• What you are asked to do: All of the entries below are to be copied without any alteration.

• Data supplied:
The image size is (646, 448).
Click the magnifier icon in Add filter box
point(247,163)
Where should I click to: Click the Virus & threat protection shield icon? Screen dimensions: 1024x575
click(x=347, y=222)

• Output of the task:
The image size is (646, 448).
Click the magnifier icon in Add filter box
point(247,163)
Where should I click to: Click the Virus & threat protection shield icon? Screen dimensions: 1024x575
click(x=347, y=222)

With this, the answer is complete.